In a question and answer session moderated by ABC News’ Terry Moran after his speech, Mueller said about Ahmed, “We believe he was recruited here in the United States and that others may have been radicalized.”

Mueller said cities like Minneapolis are at risk because of failed third-world states. “World politics often shape terrorist and criminal threats against the United States… A crisis in the Horn of Africa may well have a ripple effect in Minneapolis,” he said.

“It raises the question of whether these young men will one day come home, and, if so, what might they undertake here,” Mueller said.

Up to two dozen Somali men have disappeared from the Minneapolis area.

  • Jennifer B

    I understand why this story is getting so much media coverage. However, a few years ago, I worked with a community program where a number of the kids we served were from Somali families. I wish that there was as much coverage given to the Somali members of our community that are kind, hardworking, generous, and truly seeking to give back and serve others.

    I would love to see more coverage that breaks down the stereotypes we have of the cultural communities in our midst: Somali, Palestinian, Mexican, etc. (This list could go on for quite some time.)

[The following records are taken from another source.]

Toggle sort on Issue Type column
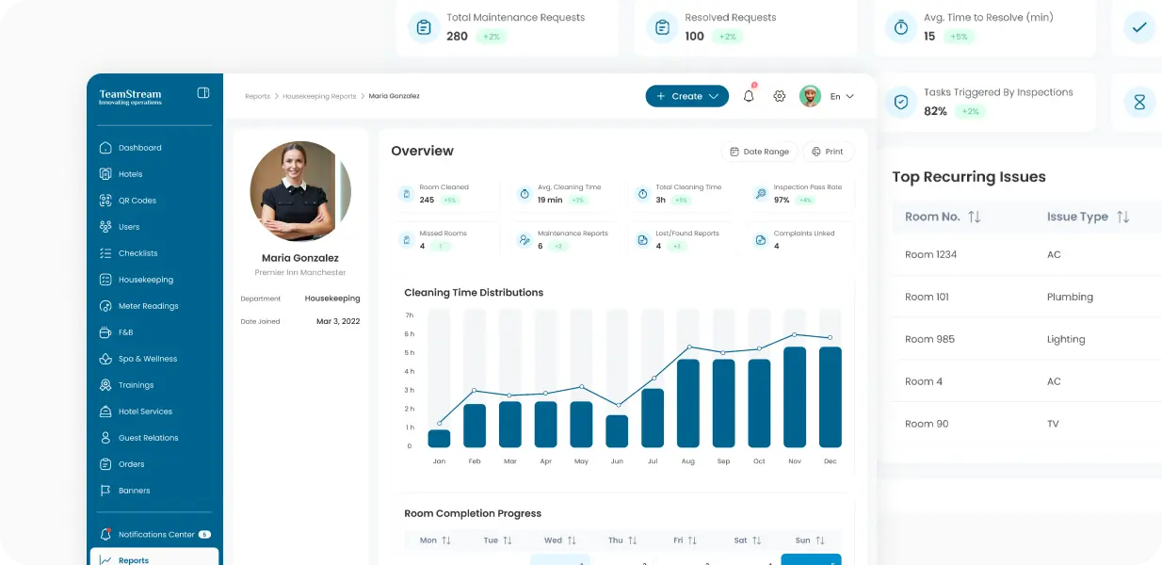 coord(1122,217)
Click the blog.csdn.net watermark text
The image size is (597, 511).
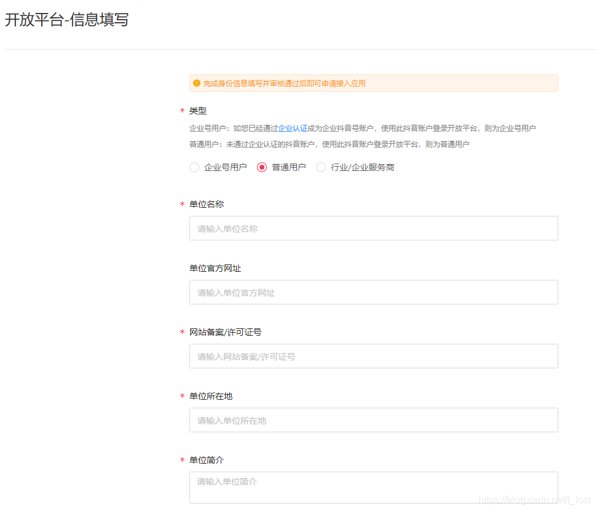pos(534,500)
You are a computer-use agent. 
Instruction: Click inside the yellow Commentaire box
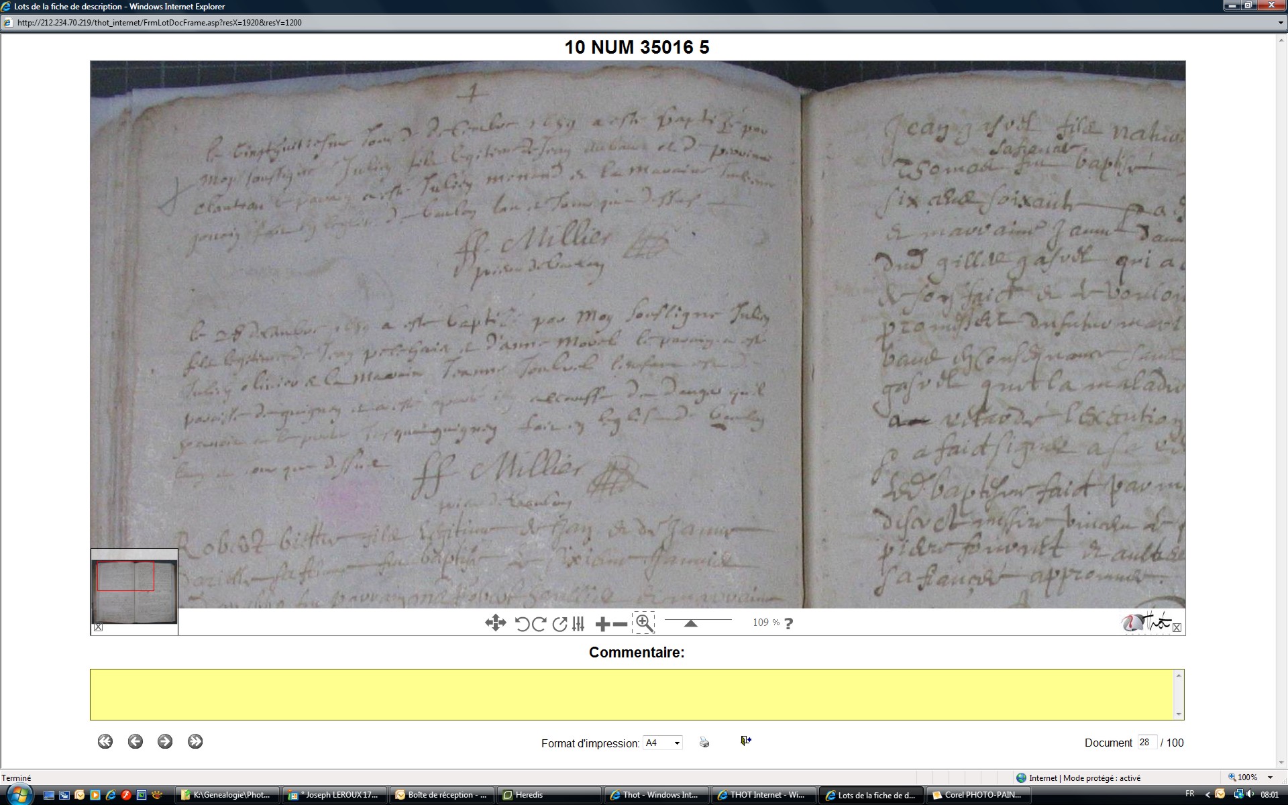click(x=634, y=694)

    I’m a life long Scandanavian Minnesotan and over the last few years, it seems that the only form of discrimination that a growing number of people will accept or ignore is that against Muslims and those from countries we associate with terror. My fear is not that the Somali community here will bring some sort of destruction upon Minneapolis. My fear is that as people continue to play into the fears many in the general public have of those we associate with our ‘war on terror” that the discrimination that I’ve already seen will only increase and become more widely accepted.